EXERCISE MATERIALS:

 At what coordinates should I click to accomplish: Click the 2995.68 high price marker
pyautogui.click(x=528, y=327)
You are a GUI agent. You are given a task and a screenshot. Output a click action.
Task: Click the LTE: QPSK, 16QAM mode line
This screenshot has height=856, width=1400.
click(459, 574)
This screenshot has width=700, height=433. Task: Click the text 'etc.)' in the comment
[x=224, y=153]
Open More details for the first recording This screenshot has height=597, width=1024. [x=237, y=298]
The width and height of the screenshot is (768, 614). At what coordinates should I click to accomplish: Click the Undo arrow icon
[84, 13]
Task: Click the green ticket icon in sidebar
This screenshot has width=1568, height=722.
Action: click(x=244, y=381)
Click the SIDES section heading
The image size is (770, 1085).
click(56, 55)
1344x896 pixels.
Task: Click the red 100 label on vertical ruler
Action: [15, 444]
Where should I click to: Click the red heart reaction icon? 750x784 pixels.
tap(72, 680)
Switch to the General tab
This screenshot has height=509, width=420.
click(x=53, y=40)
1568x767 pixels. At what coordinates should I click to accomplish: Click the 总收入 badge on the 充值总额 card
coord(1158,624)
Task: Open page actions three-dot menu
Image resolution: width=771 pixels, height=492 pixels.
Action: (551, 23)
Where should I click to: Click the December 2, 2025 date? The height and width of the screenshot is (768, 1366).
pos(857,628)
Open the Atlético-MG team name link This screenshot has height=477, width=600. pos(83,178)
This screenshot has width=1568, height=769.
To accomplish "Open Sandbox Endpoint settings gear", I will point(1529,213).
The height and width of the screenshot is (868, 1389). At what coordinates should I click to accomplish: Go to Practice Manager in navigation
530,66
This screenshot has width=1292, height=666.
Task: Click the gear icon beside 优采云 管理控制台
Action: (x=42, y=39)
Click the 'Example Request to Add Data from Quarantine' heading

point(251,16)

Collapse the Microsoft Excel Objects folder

TASK DESCRIPTION:
Tally the lines in the data above that contain the string "This", matching case exactly, and give only the number.

RESULT OF THE EXERCISE:
8